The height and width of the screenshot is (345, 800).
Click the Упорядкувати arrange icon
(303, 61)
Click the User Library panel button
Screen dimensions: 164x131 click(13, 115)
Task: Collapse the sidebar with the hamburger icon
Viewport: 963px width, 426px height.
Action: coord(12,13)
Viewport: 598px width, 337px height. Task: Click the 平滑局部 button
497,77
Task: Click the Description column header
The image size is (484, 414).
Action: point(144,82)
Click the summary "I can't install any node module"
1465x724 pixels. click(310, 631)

.....

Return every entry above with nothing altered.

▸ Written solution:
The height and width of the screenshot is (345, 800).
Click the Упорядкувати arrange icon
(303, 61)
Click the User Library panel button
Screen dimensions: 164x131 click(13, 115)
Task: Collapse the sidebar with the hamburger icon
Viewport: 963px width, 426px height.
Action: coord(12,13)
Viewport: 598px width, 337px height. Task: Click the 平滑局部 button
497,77
Task: Click the Description column header
The image size is (484, 414).
Action: point(144,82)
Click the summary "I can't install any node module"
1465x724 pixels. click(310, 631)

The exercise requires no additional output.